From peptides to transmembrane proteins : helix versus kink formations in highly dynamical systems

This thesis describes investigations of the relationships between the sequence of small peptides and their folding propensities and the conformational changes of membrane lipids upon interactions with proteins, within the context of varying membrane potentials. In addition, a novel conformational change of a membrane protein will be presented.

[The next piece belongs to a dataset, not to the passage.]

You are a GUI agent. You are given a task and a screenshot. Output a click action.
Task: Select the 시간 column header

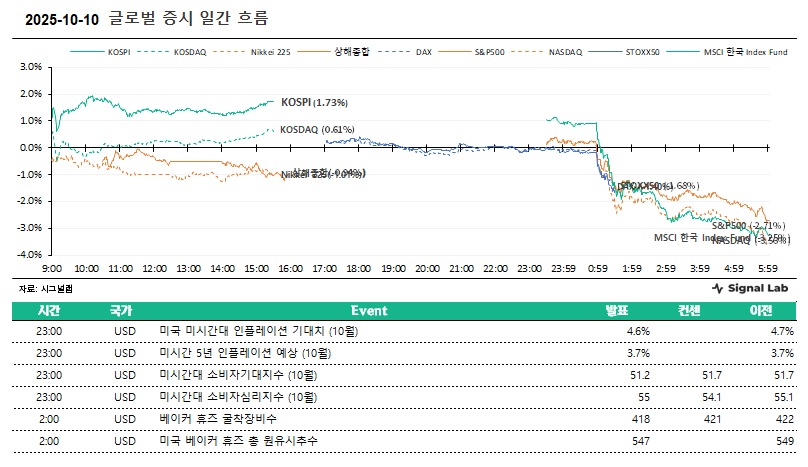click(x=49, y=310)
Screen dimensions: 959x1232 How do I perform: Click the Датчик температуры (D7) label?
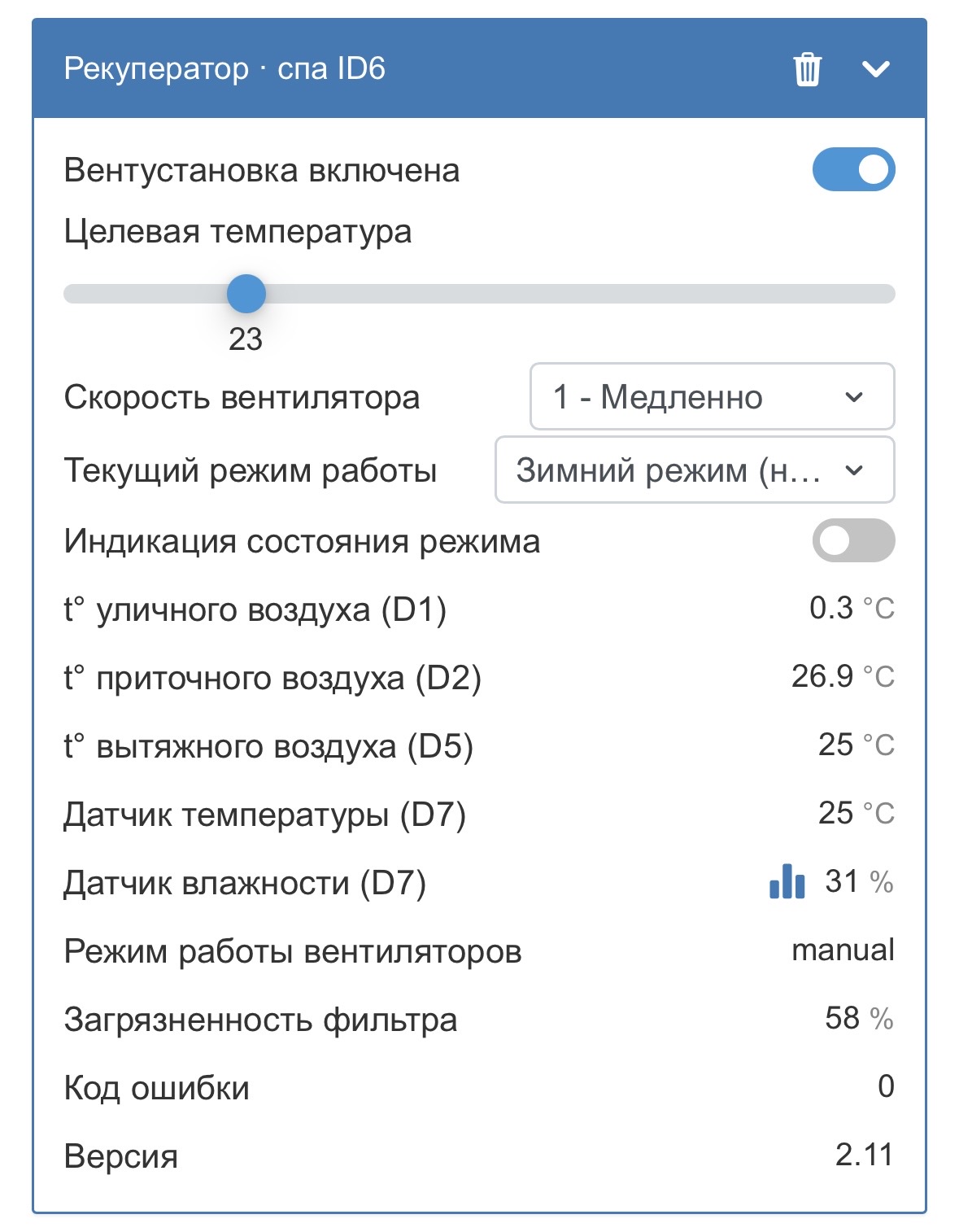[x=264, y=815]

The determination of structures of folded proteins has progressed remarkably, notably due to outstanding techniques like crystallography, nuclear magnetic resonance or cryo-electron microscopy. However, proteins are highly dynamic and, under physiological conditions, their behavior depends on the chemical and physical environment. On the other hand, a better understanding of the intrinsically disordered proteins requires approaches, which consider their dynamical nature. All-atom molecular dynamics simulations constitute a tool of choice to capture the conformational changes of peptides as well as larger systems involving bilayers and membrane proteins. The first part of this thesis is dedicated to the structural propensities of peptides explored at the amino acid level. The investigations have shown how subtle interactions with the solvent affect their fate towards helical conformations. These findings are further validated through a procedure aimed at reducing the differences between predicted and experimental values while maximizing the entropy of the ensemble. The short-lived conformations found along transition paths are difficult to observe experimentally. Consequently, a statistical approach to investigate at the picosecond timescale the dynamics of the folding events in relation to the surrounding molecules is introduced and successfully tested on a β–hairpin of known structure. These successful results lead to a proposal of a systematic study to elucidate the sequence-conformation(s) relationships at a larger scale.

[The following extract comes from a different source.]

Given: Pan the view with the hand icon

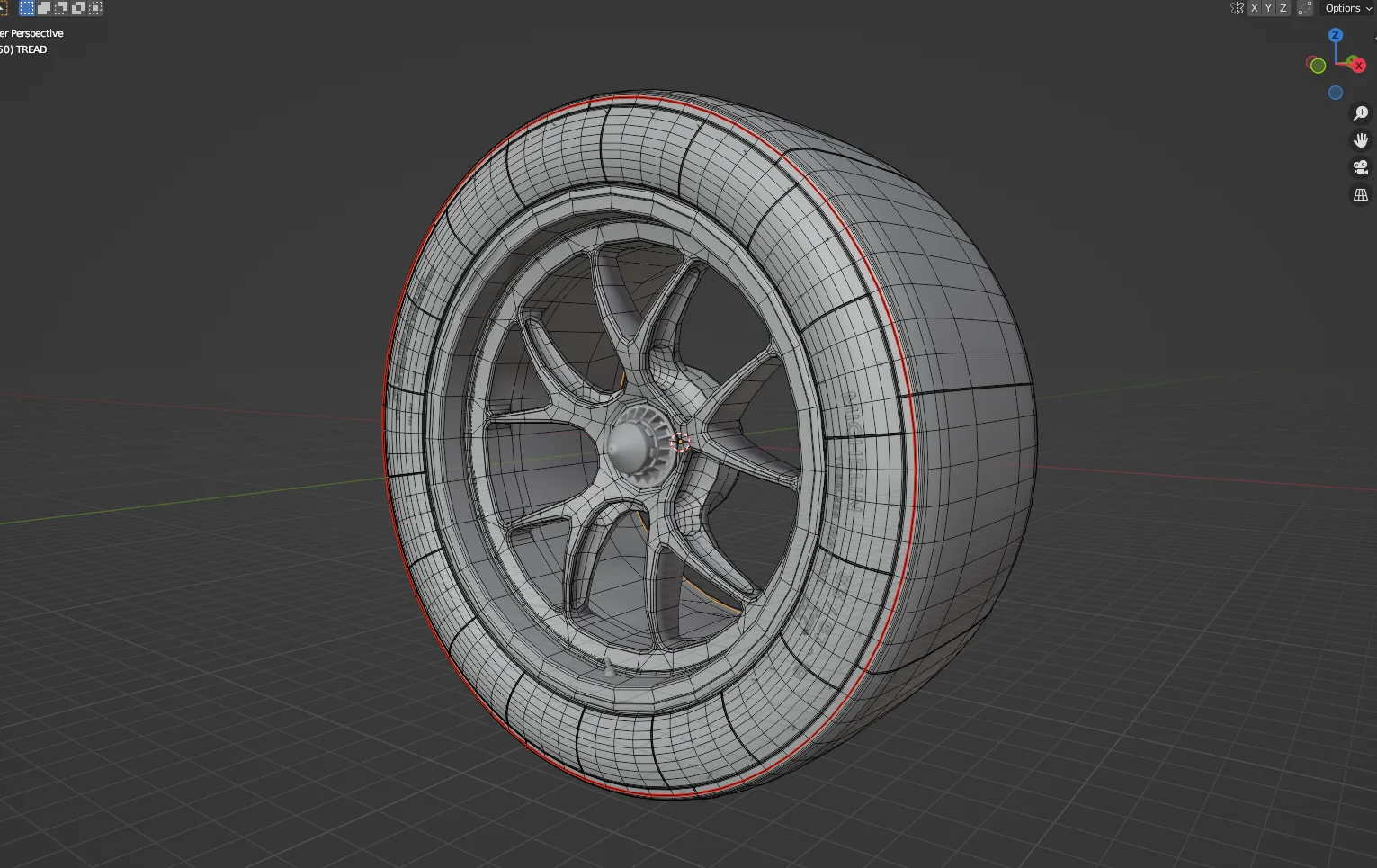Looking at the screenshot, I should tap(1360, 139).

The second project describes the interactions between spider toxins, the cell membrane and a voltage sensor domain in the context of ion channel gating modification. Spider toxins have contributed substantially to the understanding of ion channels. Most of them are gating modifiers, thus affecting the energy level required by ion channels to open or close. Because these molecules are capable of fine-tuning the function of ion channels, they represent very attractive candidates in the field of drug discovery, and some successes have been achieved in this regard. The initial objective of the study was to explore whether the toxin-induced perturbation of the membrane affect consequently the voltage-gated ion channels without any direct binding to the target. A demanding statistical approach was chosen, which takes the high specificity of spider toxins observed in vivo into account. Although the inserted toxins altered noticeably several membrane features, the results support the idea that an indirect, lipid-mediated mode of action of spider toxins on the voltage-sensor domain is not the main driver of the voltage-gated modifier mechanism. However, the investigations led to unexpected discoveries. The strategy employed to investigate an indirect mechanism of spider toxin involved more than 100 replicated simulations of independent bilayers and voltage-sensor domains exposed to a wide range of membrane potentials. The analyses showed surprisingly that the membrane perturbation, induced by the voltage sensor domain, is voltage-dependent. In addition, a novel conformational change of the voltage sensor upon polarization was observed, namely a kink in the S4 helix.

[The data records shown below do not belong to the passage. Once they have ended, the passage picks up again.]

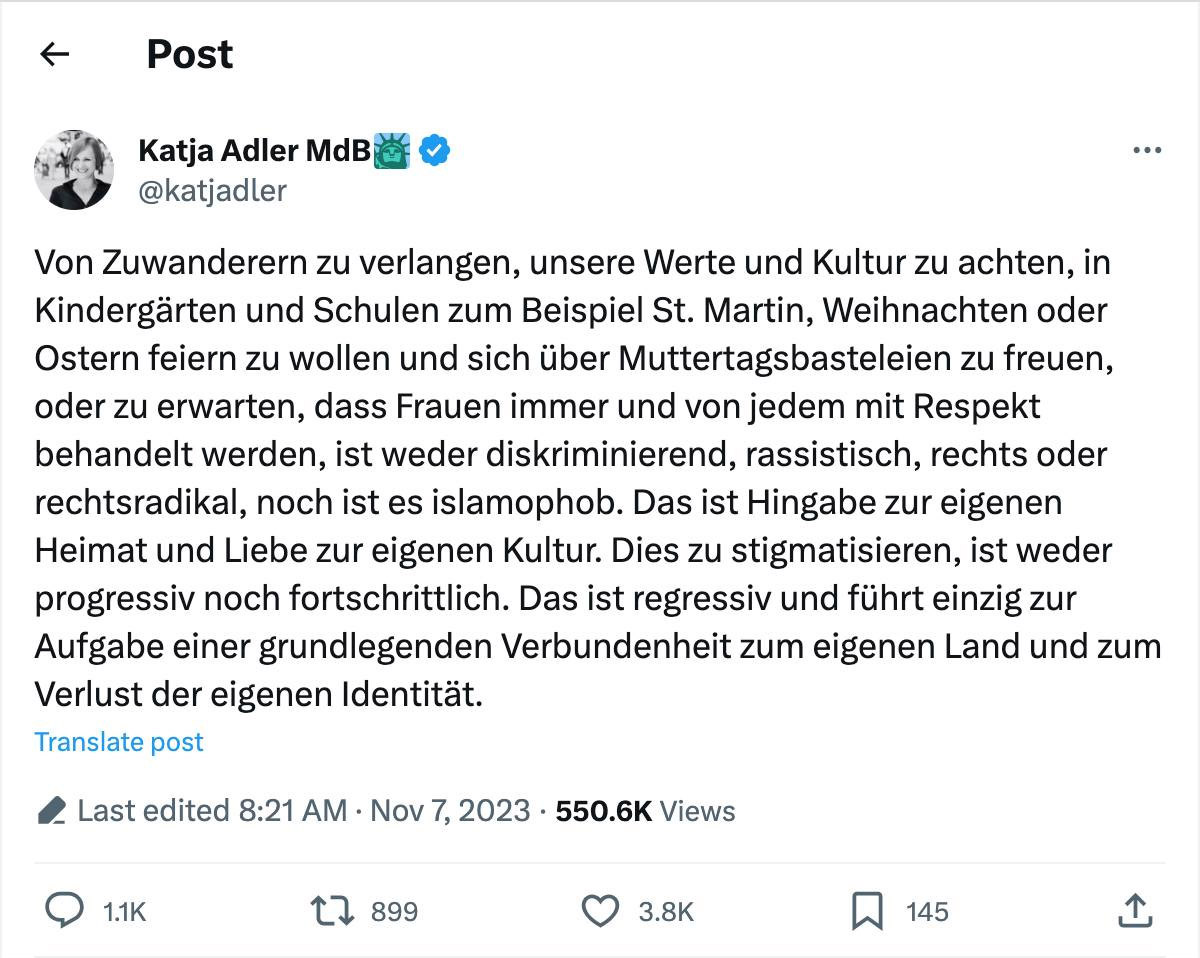Open the three-dot more options menu
This screenshot has width=1200, height=958.
click(x=1146, y=151)
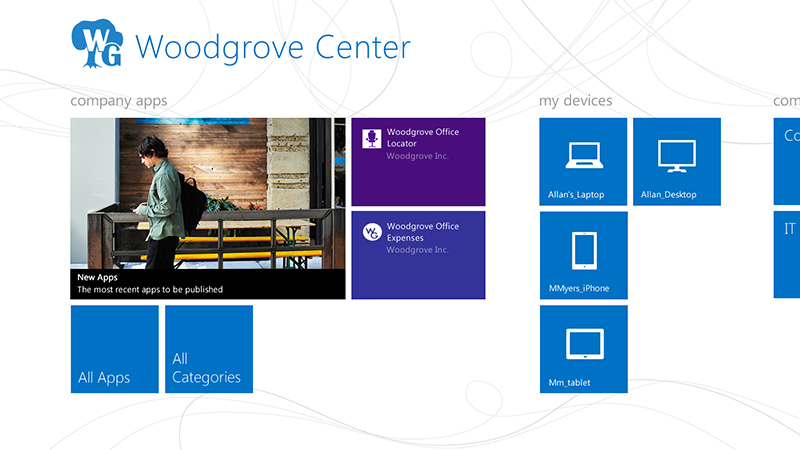This screenshot has width=800, height=450.
Task: Open the All Apps tile
Action: pyautogui.click(x=114, y=349)
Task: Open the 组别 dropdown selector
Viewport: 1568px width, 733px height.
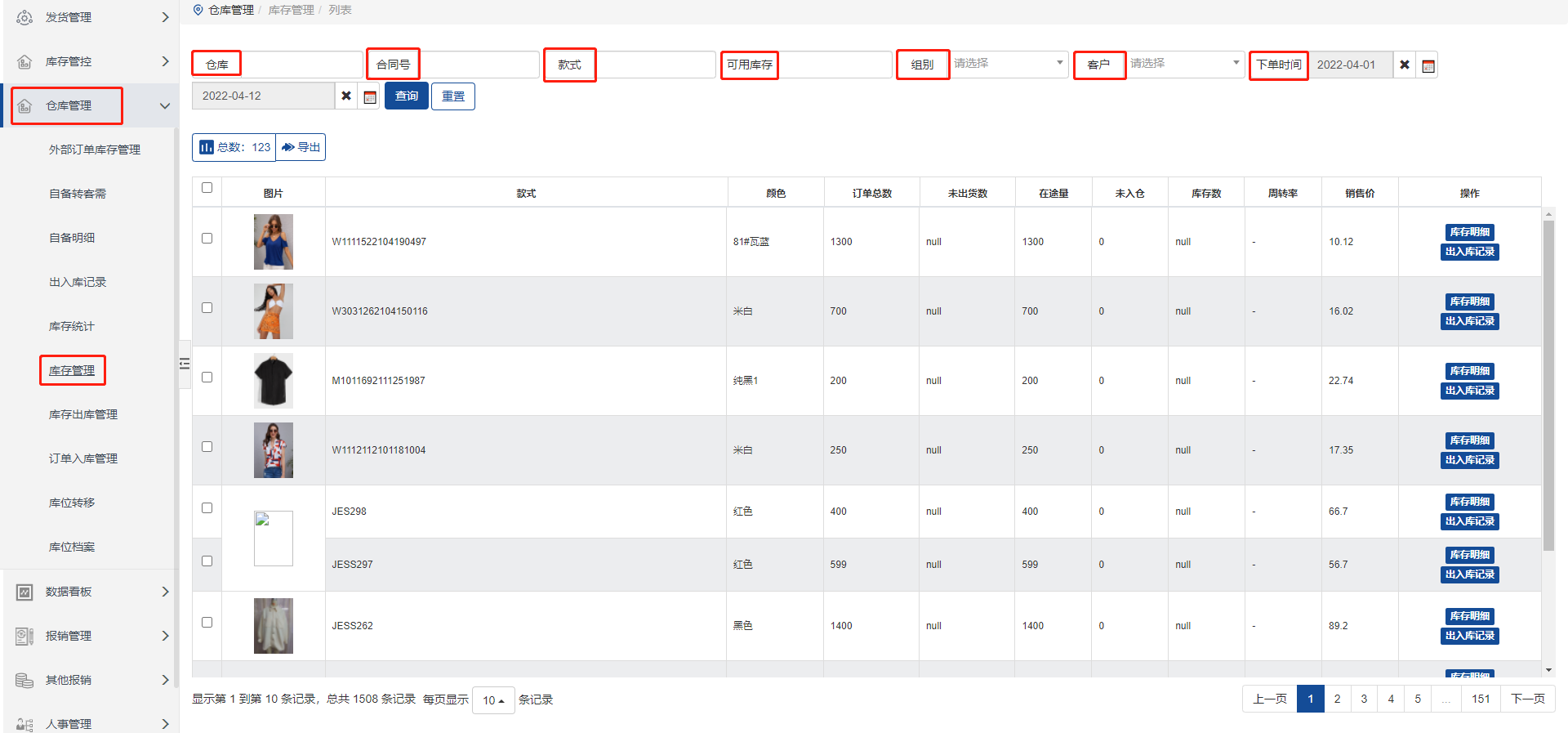Action: pos(1009,64)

The results discussed here aim to contribute to a better understanding in three domains:
1) The interplay between water and the amino acid side chains during conformational changes, precisely the hydration fluctuations of just a few amide or carbonyl functional groups are shown to affect the helix formation propensities of a small peptide.
2) The lipid-mediated gating modifier mechanism is not supported by the simulations.
3) A novel conformational change of the voltage-sensor domain is described as a response to variation of the membrane potential. Precisely, a kink in the middle of the S4 helix occurs only upon polarization. This kink formation allows gating charges to move across the membrane without exposing any hydrophobic residues to the cytoplasm.